Very little about divorce is positive but in the best-case scenario of divorce, both spouses reach agreements on major aspects of a Colorado divorce such as child custody, the fair division of assets, and spousal support. Reaching a divorce settlement agreement for a judge to sign into binding orders prevents the need for an expensive and adversarial divorce trial. Many divorcing spouses use mediation to achieve this goal. But is divorce mediation always recommended or are there times when spouses shouldn’t attend mediation?

What Is Divorce Mediation In Colorado?

A professional mediator is a neutral third party who offers creative solutions for resolving disputes, allowing spouses to avoid a trial. Both spouses and their divorce attorneys meet in a safe space with a professional mediator. The mediator has an in-depth understanding of the state’s requirements for child custody, child support, and the fair and equitable division of marital assets. A mediator helps facilitate communication and compromise between spouses to resolve disputes so they can present a signed agreement to the judge who issues their divorce decree. Between 50-80% of mediation sessions end with an agreement.

When Should Divorcing Spouses Decline Mediation?

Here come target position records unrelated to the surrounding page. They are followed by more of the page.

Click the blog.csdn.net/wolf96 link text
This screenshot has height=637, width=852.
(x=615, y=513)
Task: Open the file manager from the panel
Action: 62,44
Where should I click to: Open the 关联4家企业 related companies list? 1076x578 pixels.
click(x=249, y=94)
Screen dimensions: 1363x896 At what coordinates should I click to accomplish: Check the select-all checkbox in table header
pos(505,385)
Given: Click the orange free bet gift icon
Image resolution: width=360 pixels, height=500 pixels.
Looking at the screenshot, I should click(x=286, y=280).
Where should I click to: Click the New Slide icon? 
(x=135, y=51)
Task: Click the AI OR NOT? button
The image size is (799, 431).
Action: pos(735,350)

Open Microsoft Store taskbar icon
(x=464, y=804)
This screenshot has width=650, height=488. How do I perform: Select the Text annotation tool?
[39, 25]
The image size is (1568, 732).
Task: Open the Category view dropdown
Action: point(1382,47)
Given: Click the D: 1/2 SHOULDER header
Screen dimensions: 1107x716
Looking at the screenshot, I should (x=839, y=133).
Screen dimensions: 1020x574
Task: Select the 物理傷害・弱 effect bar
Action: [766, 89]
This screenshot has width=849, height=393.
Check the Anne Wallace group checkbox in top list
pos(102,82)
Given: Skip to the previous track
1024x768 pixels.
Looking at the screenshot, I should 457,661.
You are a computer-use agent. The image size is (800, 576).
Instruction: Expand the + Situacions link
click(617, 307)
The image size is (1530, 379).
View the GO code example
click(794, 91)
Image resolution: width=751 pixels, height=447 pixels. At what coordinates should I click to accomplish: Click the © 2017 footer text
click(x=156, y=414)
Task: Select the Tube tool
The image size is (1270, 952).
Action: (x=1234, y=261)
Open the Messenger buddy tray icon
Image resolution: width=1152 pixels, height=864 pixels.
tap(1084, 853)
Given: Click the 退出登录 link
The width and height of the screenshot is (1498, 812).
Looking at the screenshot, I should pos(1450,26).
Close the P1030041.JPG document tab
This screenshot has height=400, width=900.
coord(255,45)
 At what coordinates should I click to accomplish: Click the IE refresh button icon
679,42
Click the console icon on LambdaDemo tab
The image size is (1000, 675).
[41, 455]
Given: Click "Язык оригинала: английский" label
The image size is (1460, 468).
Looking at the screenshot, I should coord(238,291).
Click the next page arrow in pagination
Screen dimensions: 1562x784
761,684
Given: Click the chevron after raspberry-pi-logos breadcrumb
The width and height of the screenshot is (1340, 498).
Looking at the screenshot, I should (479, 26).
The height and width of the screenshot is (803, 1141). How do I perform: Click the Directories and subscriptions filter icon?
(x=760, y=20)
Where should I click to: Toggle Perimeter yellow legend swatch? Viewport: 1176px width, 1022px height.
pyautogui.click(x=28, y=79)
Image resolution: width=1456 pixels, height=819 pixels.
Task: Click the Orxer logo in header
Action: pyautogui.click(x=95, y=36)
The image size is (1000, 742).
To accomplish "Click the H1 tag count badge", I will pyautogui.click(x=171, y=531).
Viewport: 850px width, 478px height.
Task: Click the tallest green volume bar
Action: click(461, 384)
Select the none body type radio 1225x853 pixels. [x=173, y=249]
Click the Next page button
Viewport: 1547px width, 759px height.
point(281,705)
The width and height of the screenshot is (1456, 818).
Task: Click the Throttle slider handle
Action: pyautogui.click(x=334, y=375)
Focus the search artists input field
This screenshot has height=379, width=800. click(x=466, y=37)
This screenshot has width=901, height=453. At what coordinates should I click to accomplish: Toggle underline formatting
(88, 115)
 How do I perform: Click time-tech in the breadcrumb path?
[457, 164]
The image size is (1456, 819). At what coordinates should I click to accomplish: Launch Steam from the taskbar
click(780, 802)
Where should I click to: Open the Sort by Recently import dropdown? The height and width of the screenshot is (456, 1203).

Mediation is recommended for most divorcing spouses. A judge may order spouses to attend mediation at any time before their court date or during a trial if they think the spouses can reach an agreement. Still, there are times when a Fort Collins divorce attorney may recommend that a divorcing client not attend a mediation session with their spouse, including for one or more of the examples below:

  • In domestic violence situations: spouses who’ve lived with a pattern of domestic violence in the marriage have an imbalance of power in their relationship. One spouse may not be willing or able to stand up to the other after years of intimidation. In violent situations, exposing an abuse victim to their angry abuser isn’t appropriate or safe for anyone involved.
  • If one spouse has committed child abuse and the other parent cannot and should not compromise on a child custody dispute.
  • In high-conflict divorces: when spouses have become adversarial to the point of hostility, mediation may not be appropriate. Divorcing spouses with a high level of contention and anger toward each other cannot communicate or compromise. Mediation between spouses with this level of conflict only results in sparring matches and an opportunity for hostility and further contention rather than a resolution.
  • One or both spouses lack transparency: If a spouse has hidden assets, the mediation session isn’t fair and prevents a balanced division of marital assets. Mediation only works when both spouses have made full financial disclosures.
  • High-asset or complex financial divorces: spouses with high assets or diverse financial portfolios and business interests may need a divorce forensic analysis and financial advisors as well as their family law attorneys in Fort Collins rather than relying on a professional mediator.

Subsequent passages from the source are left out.